Show every line of the data where the word "agent" can be found.

----

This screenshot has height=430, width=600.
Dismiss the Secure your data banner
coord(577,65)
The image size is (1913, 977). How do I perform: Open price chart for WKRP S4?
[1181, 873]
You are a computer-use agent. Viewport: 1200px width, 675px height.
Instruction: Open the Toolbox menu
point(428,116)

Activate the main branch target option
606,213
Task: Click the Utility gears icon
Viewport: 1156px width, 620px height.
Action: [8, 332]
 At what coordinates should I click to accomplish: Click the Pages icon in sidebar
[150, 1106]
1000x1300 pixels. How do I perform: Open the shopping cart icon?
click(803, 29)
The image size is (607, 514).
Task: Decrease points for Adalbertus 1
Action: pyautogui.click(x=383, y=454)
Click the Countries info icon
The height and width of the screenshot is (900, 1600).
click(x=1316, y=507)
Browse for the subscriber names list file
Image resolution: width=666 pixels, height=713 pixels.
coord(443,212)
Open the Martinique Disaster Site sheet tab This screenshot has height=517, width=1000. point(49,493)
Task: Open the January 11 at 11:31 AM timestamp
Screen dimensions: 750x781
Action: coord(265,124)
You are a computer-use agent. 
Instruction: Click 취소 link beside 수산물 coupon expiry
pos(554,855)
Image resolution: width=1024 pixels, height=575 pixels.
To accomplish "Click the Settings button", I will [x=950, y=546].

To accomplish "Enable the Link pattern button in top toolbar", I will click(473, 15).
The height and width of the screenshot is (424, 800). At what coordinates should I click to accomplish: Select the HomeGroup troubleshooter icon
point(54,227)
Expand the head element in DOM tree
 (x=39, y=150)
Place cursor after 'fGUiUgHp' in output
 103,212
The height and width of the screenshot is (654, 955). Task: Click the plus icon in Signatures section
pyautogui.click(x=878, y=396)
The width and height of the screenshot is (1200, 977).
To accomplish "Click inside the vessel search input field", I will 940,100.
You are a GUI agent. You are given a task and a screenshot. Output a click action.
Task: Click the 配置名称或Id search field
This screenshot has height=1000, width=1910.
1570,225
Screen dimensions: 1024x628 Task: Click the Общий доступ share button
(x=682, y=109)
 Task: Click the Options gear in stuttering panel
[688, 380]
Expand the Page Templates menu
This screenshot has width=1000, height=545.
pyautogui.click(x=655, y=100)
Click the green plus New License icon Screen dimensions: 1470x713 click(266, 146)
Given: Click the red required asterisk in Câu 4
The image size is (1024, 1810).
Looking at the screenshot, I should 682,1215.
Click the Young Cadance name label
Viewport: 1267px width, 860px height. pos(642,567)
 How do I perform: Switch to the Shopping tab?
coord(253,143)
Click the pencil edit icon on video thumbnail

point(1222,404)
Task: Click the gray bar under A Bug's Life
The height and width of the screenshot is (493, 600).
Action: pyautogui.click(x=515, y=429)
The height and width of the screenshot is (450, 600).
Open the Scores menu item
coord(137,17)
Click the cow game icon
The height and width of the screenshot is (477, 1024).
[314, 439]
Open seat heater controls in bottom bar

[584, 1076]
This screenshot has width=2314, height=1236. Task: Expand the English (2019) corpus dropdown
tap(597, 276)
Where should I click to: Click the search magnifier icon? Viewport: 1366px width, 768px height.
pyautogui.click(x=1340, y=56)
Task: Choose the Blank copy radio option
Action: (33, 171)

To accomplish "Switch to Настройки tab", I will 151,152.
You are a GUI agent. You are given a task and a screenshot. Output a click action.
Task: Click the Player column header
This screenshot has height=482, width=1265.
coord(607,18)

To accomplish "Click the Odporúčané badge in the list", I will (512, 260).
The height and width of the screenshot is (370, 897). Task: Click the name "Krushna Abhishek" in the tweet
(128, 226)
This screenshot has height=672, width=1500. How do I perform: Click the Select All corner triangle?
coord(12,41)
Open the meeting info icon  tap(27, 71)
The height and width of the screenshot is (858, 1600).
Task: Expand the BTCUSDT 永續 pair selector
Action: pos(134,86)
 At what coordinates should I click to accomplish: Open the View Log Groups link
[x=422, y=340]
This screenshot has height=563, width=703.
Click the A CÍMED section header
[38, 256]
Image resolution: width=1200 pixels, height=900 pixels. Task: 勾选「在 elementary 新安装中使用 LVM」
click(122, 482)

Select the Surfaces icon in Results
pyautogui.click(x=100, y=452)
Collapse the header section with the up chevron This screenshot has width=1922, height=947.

----

Answer for the task =>
You are a computer-use agent. Viewport: 1200px width, 675px height.
You are a computer-use agent. 
You are a GUI agent. You are given a task and a screenshot. Output a click action.
You are a GUI agent. You are given a task and a screenshot. Output a click action.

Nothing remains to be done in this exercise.